One of the best and easiest to use programs to evaluate your diet is called the CRON-O-Meter. There are versions for Windows, MAC and Linux and it is based on the current and most up-to-date USDA Database SR 20, which is the standard in the industry and in research. It is free, and regularly updated.
You can download it here
Once downloaded and installed, you can simply start entering foods.
You are also able to customize your nutrient goals to either the current RDA/DRI for your age, gender, or to your specific goals.
My recommendations (if you like to tweak programs):
B12 - uncheck the levels for B12 (as there is none in a vegan diet). This is resolved by a supplement.
Sodium - change the sodium to 500 mgs minimum and 2300 maximum, or 1500 if you are more sensitive
Omega 3 - change the minimum to either 1.1 for Women or 1.6 for Men (the NAS AI recommendations) with the upper level of 2.2 (the NIH recommendations).
Omega 6- change the lower level to equal your Omega 3 level and the upper level to be no more than 4x what every you set the Omega 3 at. This will keep your target levels at less than a 4:1 ratio.
Saturated fat - change the lower level to 0, as there is no outside need, and set the upper level to either 5% or 7% of your caloric goals.

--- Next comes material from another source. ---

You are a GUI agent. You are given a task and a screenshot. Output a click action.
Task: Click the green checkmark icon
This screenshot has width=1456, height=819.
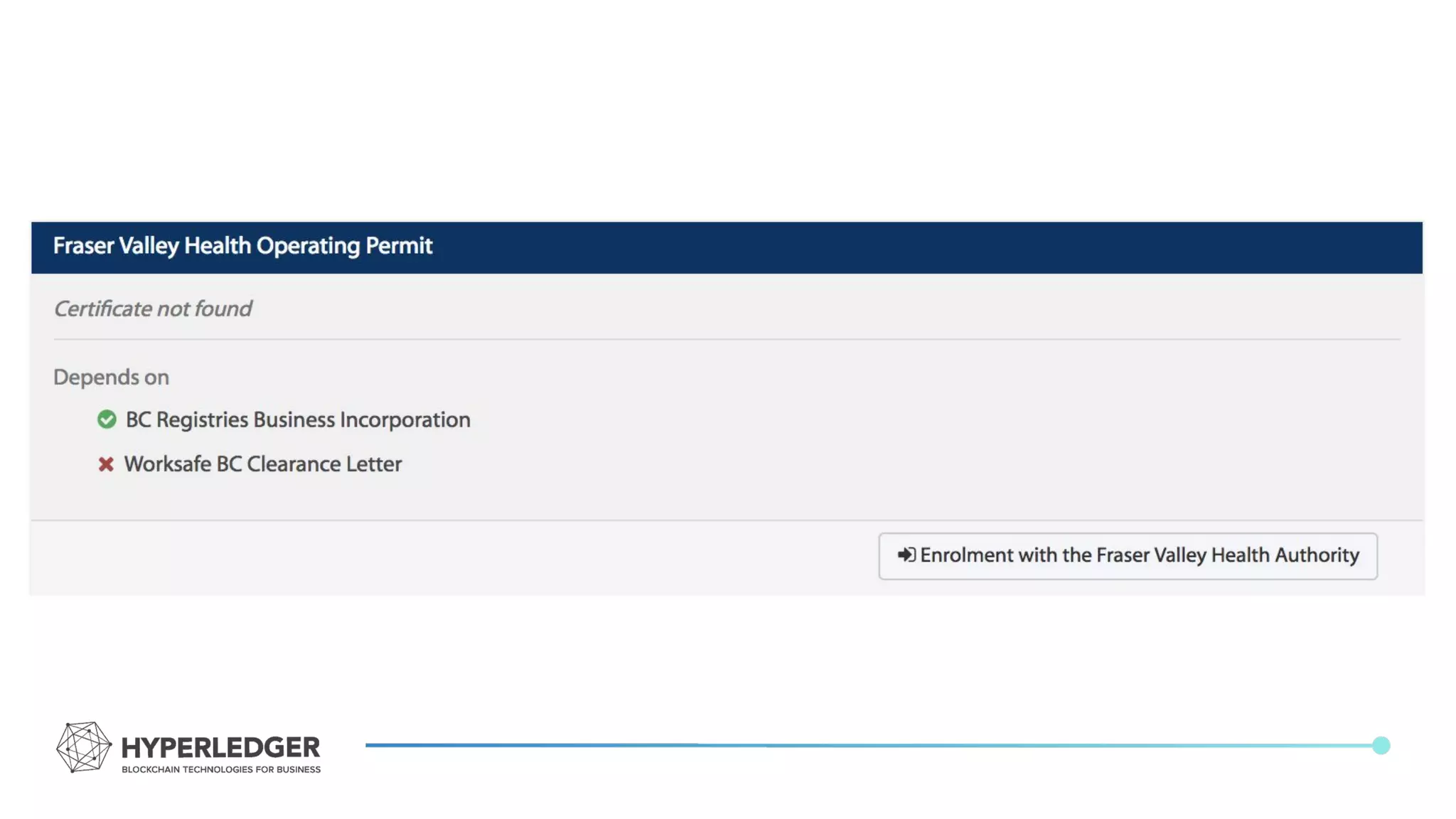click(107, 419)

So if your goal is 2000 calories, 5% is 100 calories or 11 grams. 7% is 140 calories or 16 grams. Or just set the maximum at 16 grams
Cholesterol - set the lower limit to 0 as there is no outside need and set the upper level to 25 mgs, to allow for some minor exceptions.
If you do not like to tweak the program, just keep these in mind when looking at your totals.
Also, you may see the following nutrients come up low, Zinc, Vit E, Selenium, and Calcium. I have addressed the Vit E and the Selenium issues in threads here and will address the Zinc and Calcium soon. Depending on your total lifestyle/diet, your needs may be lower than the RDA/DRI for each of these.